Asia's key stock indexes fell Tuesday, with China's Shanghai Composite Index closing 3.5 percent lower, after selling gathered pace in the afternoon trading session.
Chinese investors took the opportunity to cash in recent gains in the absence of leads to move the market higher, sending the Shanghai index sharply lower by the close.
Markets largely shrugged off the strong session on Wall Street which saw the Dow surging to 13-month highs overnight. News that UK banking group Lloydswill raise $22 billion in new equity at a 60 percent discount weighed on sentiment.
All three U.S. indices gained more than 1 percent after news that sales of previously owned U.S. homes rose to their highest in more than 2-½ years last month, helping to allay worries about the sector sparked last week when another report showed housing starts fell sharply in October.
Investors turned cautious in the Asian session, ahead of revised third-quarter U.S. GDP numbers and a U.S. consumer confidence report later today, for further clues on the strength of the U.S. recovery.
Japan's Nikkei Average fell, led down by bank stocks and exporters. The benchmark index fell to 9,401.58 while the broader Topix lost 1.1 percent to 829.22 yen. Tokyo markets were closed for a holiday on Monday.
Sony fell 1.24 percent and Toyota shed 1.7 percent, hurt by a stronger local currency as the dollar stayed near a six-week low of 88.60 yen hit the previous day.

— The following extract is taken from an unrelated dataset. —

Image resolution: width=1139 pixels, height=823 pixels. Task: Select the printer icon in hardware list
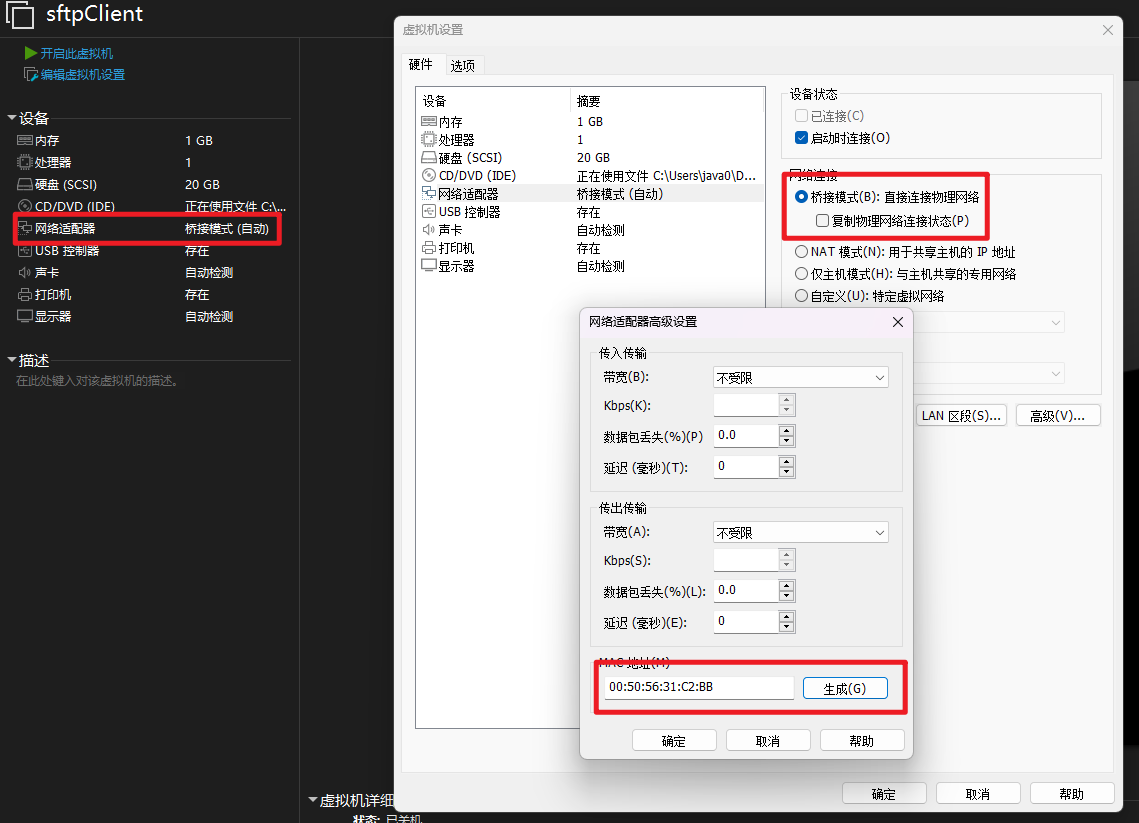(x=429, y=248)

Japan Airlines slumped 8.4 percent to a record low 87 yen, after trading house Mitsui & Co confirmed a media report that it had sold all of its shares in the struggling carrier. Bankruptcy fears also weighed on JAL shares amid uncertainties if the airline could secure a deal with employees to cut pension payouts.
Financials came under pressure on persistent worries that more financial firms would need to raise capital after the country's largest bank, Mitsubishi UFJ, announced a large fund raising.

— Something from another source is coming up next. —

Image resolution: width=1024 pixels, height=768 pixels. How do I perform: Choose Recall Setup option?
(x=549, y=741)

No. 3 bank Sumitomo Financial shed 4.4 percent, Mizuho Financial declined 1.9 percent. Mitsubishi UFJ dropped 2.7 percent.
Takefuji lost 6.8 percent after Moody's downgraded the consumer finance company's long-term debt by two notches.
South Korea's Kospi gave up earlier gains to close 0.8 percent lower at 1,606.9 points.
Banking and tech issues led the decline as foreigners and institutions continued to lock in recent gains.
Big tech exporters weighed on the market, with Samsung Electronics down 2.2 percent and Hynix Semiconductor shedding 2.3 percent.
Banking stocks saw significant losses. Woori Finance slipping 2.18 percent after a block sale of its shares by Korea Deposit Insurance Corp (KDIC). Hana Financial pared losses to end down 2.8 percent.
Daewoo Engineering & Construction declined 5.4 percent on news an Abu Dhabi fund-led consortium and a group including a U.S. builder were picked as preferred bidders to buy a controlling stake in the construction unit.
But Samsung Engineering climbed over 2 percent before paring gains to 0.85 percent, on news it won a 1.4 trillion won ($1.22 billion) order from the United Arab Emirates.
The Australian market retraced its steps, slipping 0.7 percent as investors took profits in banks and resource stocks following recent rallies.
The benchmark S&P/ASX 200 fell 32 points to 4,685.0, after advancing 0.9 percent earlier in the session and 0.7 percent on Monday.
Harvey Norman rose 0.6 percent after the retailer on late Monday gave an upbeat forecast, saying its six-month profit could be more than 40 percent higher than a year earlier.
Babcock & Brown Infrastructure stapled securities resumed trading on a deferred settlement basis after a $1.7 billion recapitalisation.
The revived company, which will be renamed Prime Infrastructure, was trading at A$4.50, compared with its last trade at A$0.035 on Nov. 9. It will trade as Prime from Dec 7.
Hong Kong's Hang Seng Index fell 1.5 percent to 22,423.1 points.
TCL Communication fell 2.2 percent, after the mobile handset maker said it would seek shareholder approval for a rights issue.
Chinese banks fell on jitters that China's banking regulator may want big state lenders to raise their capital adequacy ratio. Bank of China fell 1.3 percent, ICBC was flat and China Construction Bank shed 1 percent.
Taiwan's Taiex eked out gains of 0.36 percent, after the island's export orders in October rose from a year earlier for the first time in 13 months.
Export-dependent firms such as Hon Hai advanced 0.7 percent.
In Southeast Asia, markets in Singapore and Malaysia lower. The STI slipped 0.6 percent while the KLCI was flat.